◆ **EXCERPT PROVIDED**:

Barbara Craven, Ph.D., RD, LD.: Yes, coffee can cause you to produce more stress hormones as does too much exercise. 


ChristySmith: I'm on Metformin and Amaryl but they need to be adjusted because they aren't lowering my levels enough even with no sugar. Is it safe to take Glucosol with them to see if they lower before taking more meds? 


Barbara Craven, Ph.D., RD, LD.: I would not take Glucosol in place of or in conjunction with your Metformin and Amaryl. Consult with your physician. There may be other reasons why your blood sugar is not being controlled. Meanwhile, try a high soluble fiber diet and no refined carbs. Oh, The Zone diet is OK too. 


Nona: I'm interested in any great diet and/or cooking tips you can pass on to us! 


Barbara Craven, Ph.D., RD, LD.: If I were to pick one diet to follow, it would be the South Beach Diet. This is too short to go into cooking. Just stay away form fried foods.

◆ **RECORD EXCERPTS**:
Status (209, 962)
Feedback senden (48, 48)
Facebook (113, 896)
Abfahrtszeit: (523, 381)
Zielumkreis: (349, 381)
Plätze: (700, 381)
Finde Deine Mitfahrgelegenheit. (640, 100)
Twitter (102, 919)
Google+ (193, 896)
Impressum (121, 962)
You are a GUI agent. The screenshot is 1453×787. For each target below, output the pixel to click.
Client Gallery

◆ **EXERCISES TO COMPLETE**:
[1] According to the nutrition Q&A excerpt, which diet would Barbara Craven choose if she could pick only one to follow?
[2] List every medication or supplement named in the nutrition Q&A excerpt.
[3] Extend the nutrition Q&A excerpt beyond its final reply, keeping the same exchange format.

◆ **ANSWERS BY TASK**:
[1] The South Beach Diet.

[2] Metformin, Amaryl, Glucosol

[3]
WindyWillow: Did you ever suppress on the Dex tests while going through the testing and still be diagnosed with Cushing's? 


Barbara Craven, Ph.D., RD, LD.: I did not suppress. 


WindyWillow: How long did it take you to get the diagnosis? 


Barbara Craven, Ph.D., RD, LD.: Too long. Isn't it always this way? I was first diagnosed in Feb 2003 after many years, 10 or more of symptoms. Then it took until Sept. of 2003 to get a final confirmation. 


NancyU: Hi, I am having problems with sweating have you heard anything about this with Cushing's? I thought maybe it was my Effexor -- getting off the stuff on 1/2 dose. Not sure what it is. 


Barbara Craven, Ph.D., RD, LD.: I have not heard of sweating as a symptom of Cushing's, however it may be from an ancillary problem. Medications, menopause, hormonal imbalance? 


NancyU: What is ancillary? 


Barbara Craven, Ph.D., RD, LD.: Something secondary or just along with. 


NancyU: I'm not going through menopause and I think my hormonal balance is fine. Do you think it could be an infection. 


MaryO: I think if you have Cushing's, your hormones aren't balanced. 


Barbara Craven, Ph.D., RD, LD.: I cannot diagnose this but I recommend you look into it further with your doctor. 


NancyU: That is true. I finally got my period after 8 months or more.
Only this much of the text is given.